Military police who informed the 3rd Special Forces Group of the DUI arrest were told there was no record of such a soldier.
An officer launched an investigation and found the soldier who owned the towed Impala and had loaned it to Chase. The soldier said the mystery man was often seen near the base’s motor pool.
The officer found Chase “outside [the barracks] with six soldiers standing in formation.”
When the officer told Chase he needed to speak with him, he said he was busy because “my supervisor told me to get these guys straight.”
When asked for ID, he presented the card of another soldier and said he was ” just arrived to 3rd Group from Delta Company, 82nd Airborne Division,” which, according to the officer, made no sense at all.
Chase was arrested and charged with criminal trespassing.
The officer later learned Chase was given a key to a third-floor barracks room by someone who thought he was homeless.
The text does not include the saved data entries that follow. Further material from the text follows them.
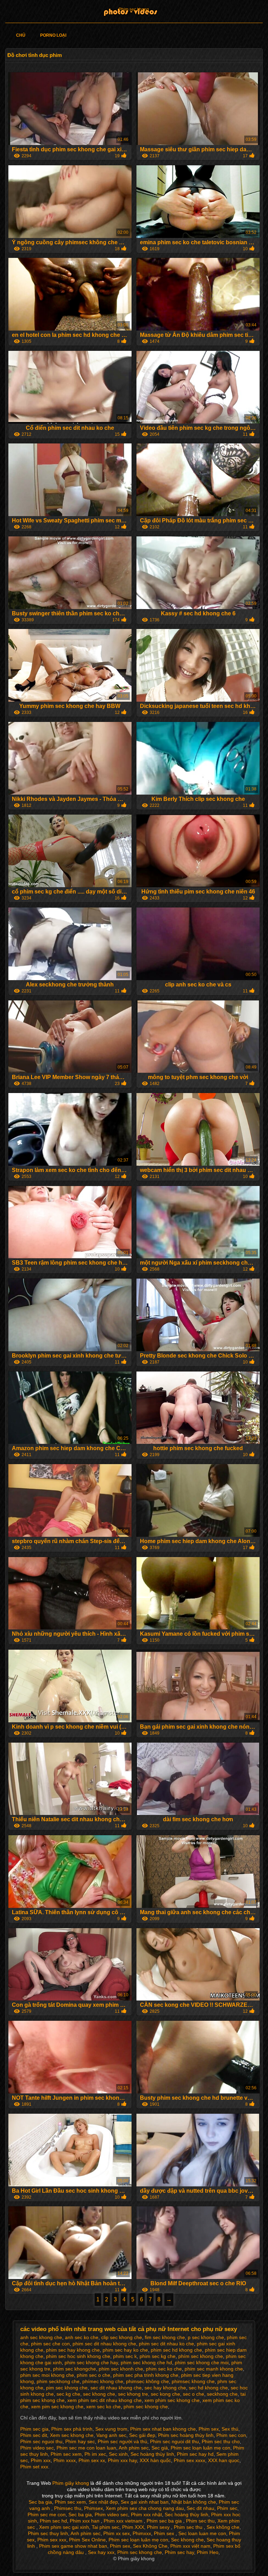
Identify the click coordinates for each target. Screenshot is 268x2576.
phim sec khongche (74, 2369)
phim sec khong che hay (91, 2362)
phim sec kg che (158, 2356)
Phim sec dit (33, 2435)
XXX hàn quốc (155, 2460)
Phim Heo (207, 2552)
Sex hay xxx (101, 2552)
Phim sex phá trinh (71, 2429)
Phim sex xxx (51, 2539)
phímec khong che (102, 2381)
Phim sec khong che (139, 2552)
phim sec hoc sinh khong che (78, 2356)
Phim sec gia (34, 2429)
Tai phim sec (105, 2527)
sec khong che (99, 2394)
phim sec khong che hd (146, 2362)
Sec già (159, 2448)
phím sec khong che (200, 2356)
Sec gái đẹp (142, 2435)
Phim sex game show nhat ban (73, 2546)
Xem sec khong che (72, 2435)
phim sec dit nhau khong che (104, 2343)
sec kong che (165, 2394)
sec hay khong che (165, 2387)
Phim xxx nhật (146, 2514)
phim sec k (125, 2356)
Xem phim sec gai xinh (64, 2527)
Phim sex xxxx (189, 2460)
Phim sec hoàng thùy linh (186, 2435)
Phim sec (227, 2508)
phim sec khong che (146, 2406)
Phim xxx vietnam (124, 2521)
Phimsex (93, 2508)
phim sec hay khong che (73, 2350)
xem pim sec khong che (57, 2406)
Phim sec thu (200, 2521)
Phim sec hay (179, 2552)
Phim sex (209, 2429)
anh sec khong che (41, 2337)
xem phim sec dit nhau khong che (104, 2400)
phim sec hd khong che (176, 2350)
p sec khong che (206, 2337)
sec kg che (68, 2394)
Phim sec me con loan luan (86, 2448)
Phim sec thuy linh (48, 2533)
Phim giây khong (71, 2483)
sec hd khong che (208, 2387)
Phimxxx (142, 2533)
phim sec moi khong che (47, 2375)
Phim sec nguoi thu (41, 2441)
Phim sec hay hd (195, 2454)
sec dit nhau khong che (116, 2387)
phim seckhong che (58, 2381)
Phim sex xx (92, 2460)
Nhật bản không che (193, 2502)
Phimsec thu (67, 2508)
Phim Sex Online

Chase became such a familiar presence at the barracks he was often seen conducting room inspections and assigning rooms to new soldiers.
Soldiers said women often visited the civilian’s room and brought him food.
The security system outside the barracks was broken.
The investigation revealed the barracks manager had lost track of room keys and “didn’t have a clear answer on the accountability practices.”
New keys for 26 rooms had to be made because they couldn’t be found.
Another soldier who loaned Chase his car said living in the barracks is “a disaster.”
“Security is nonexistent in any way, shape or form. There literally is none at all. There is also zero accountability for anything. Zero for rooms, people, equipment, property, etc,” the solder said in the investigation.
The Army says they have it under control.
“The leadership continues to address security shortfalls identified in the [investigation]. To the extent the ongoing criminal investigation identifies other security shortfalls, it is premature to respond,” the Special Operations Command Public Affairs Office said. “We need to stress that we are constantly working to ensure the safety of our soldiers, both deployed and at home.”
Unfortunately, pretending you have military service is rather common. But, as military.com points out, most pretenders don’t go to active military bases and take over barracks and lead formations, like Chase.
Some say they are a Green Beret and fatally botch a civilian rescue mission.
Some recruit Chinese immigrants and tell them they will serve in the “special forces” and be given U.S. citizenship.
And at least one has claimed to have earned a Silver Star and gotten a sweet gig with Fox News as a military expert.
It’s getting to where you can’t trust anyone, or the movies — or military base security.